The fact is, the nature of successful punditry has changed over the years; so, to help out all the contestants, I'd like to offer a short guide for the modern pundit.
Rule 1: Play to the crowd. In your grandpa's day, pundits were responsible, rectitudinous, walrus-mustached gentlemen such as H.V. Kaltenborn, a prominent mid-century newspaper and radio personality who observed the grave issues of the day and then told us what to think about them in sober sentences containing multiple dependent clauses. To search for an example of his writing, I Googled "H.V. Kaltenborn quotes." The very first hit was a celebrity-information Web site that had recognized Mr. Kaltenborn's name but had no information whatsoever about him. Instead, it offered links to find out "Who's Dating Who?" and "Who's Wearing What?"

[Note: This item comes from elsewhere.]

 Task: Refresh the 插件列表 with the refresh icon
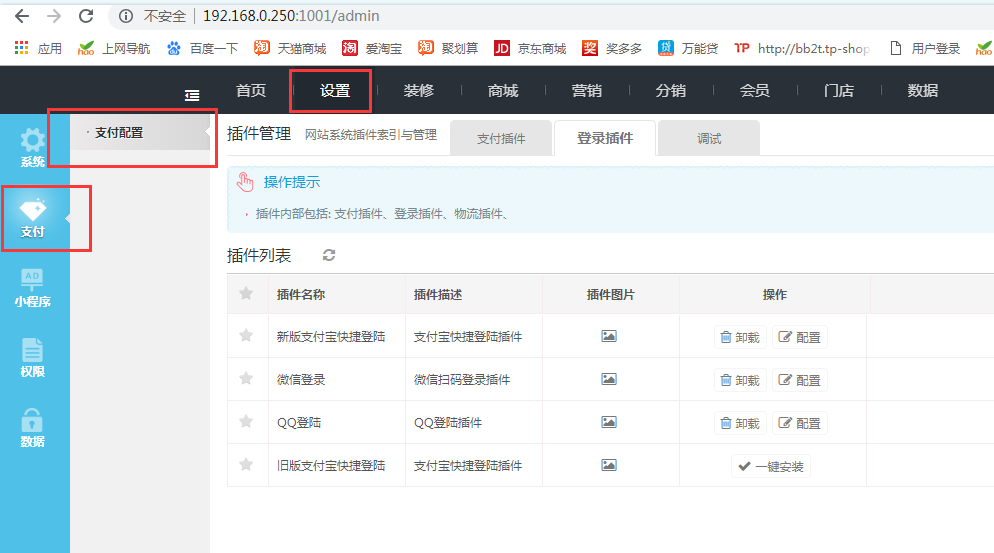[329, 255]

My point is, times have changed. You need to give the public what it wants, not what it needs. In short, do not write, as H.V. Kaltenborn might have written, "Regarding health care, a prudent policy is the soundest policy."
Instead, write: "Regarding health care, Dr. Sanjay Gupta is dating Queen Latifah." Which he is not, but which brings us to the next point:
Rule 2: It's okay to lie a little. Just 10 years ago or so, when newspapers were fat with ads and would thud onto your driveway like sacks of wet sand, they employed legions of nitpicky know-it-alls called copy editors. While it is true that these people subsisted primarily on stool softeners, they were also very good at catching mistakes. Since virtually all of them have now been downsized, you can get away with the occasional factual misstatement that may be of forensic value to the argument you wish to make.

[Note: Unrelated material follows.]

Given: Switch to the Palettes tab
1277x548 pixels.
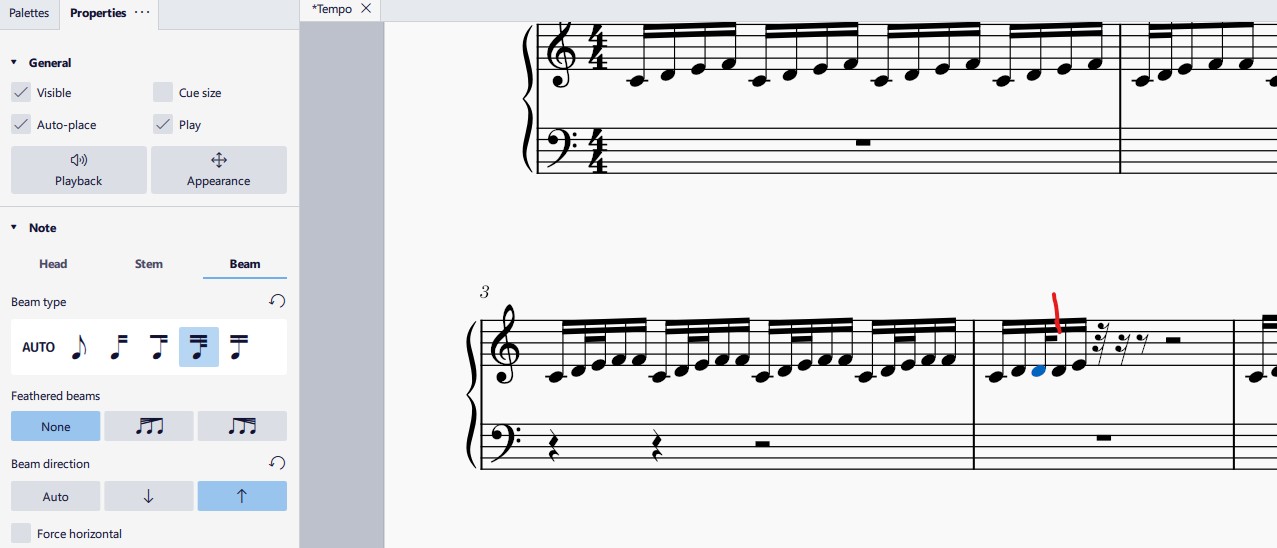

Example: "As Thomas Jefferson once famously said, 'So-called global warming is just a giant wad of liberal crap.' " This brings us to:
Rule 3: Being a modern pundit is like being a microwave oven -- it's about heat, not light. The current debate in America, for example, isn't whether Barack Obama is, or is not, right for the country, it's about whether Barack Obama is, or is not, Hitler. This sort of thing helpfully crystallizes issues for a public that is increasingly accustomed to black-and-white, either-or, on-the-island or off-the-island decision-making. The more simple-minded, the better.
Therefore, do not write that the Israeli government's efforts to create a sympathetic view of its policies are "a multifaceted, Web-based strategy of shrewd public relations and deft political spin." What you want to do, instead, is point out that "Israel" is an anagram of "e-liars."
Rule 4: Keep the "hype" in "hyperbole." Consider The Post's own Charles Krauthammer, the intellectual conscience of conservative America. While nursing his wounds after the last election, Krauthammer wrote that Sen. John McCain was the "most worthy" person ever to run for president and lose, an overstatement that even McCain's mother would probably not care to defend. It was nakedly preposterous, like saying that the most tragic figure in American literature was Elmer Fudd.
But Krauthammer is a wily pro, and he knew that if you call something an opinion, you're beyond the reach of reason.
Here, then, would-be pundits, is your final lesson.
Wrong: "Barack Obama was not born in America but in Kenya, in the town of Hulubagala, in a sturdy hut made of mud, straw and giraffe bones."
Right: "Barack Obama was not born in America but in Kenya, in the town of Hulubagala, in a sturdy hut made of mud, straw and giraffe bones, I reckon."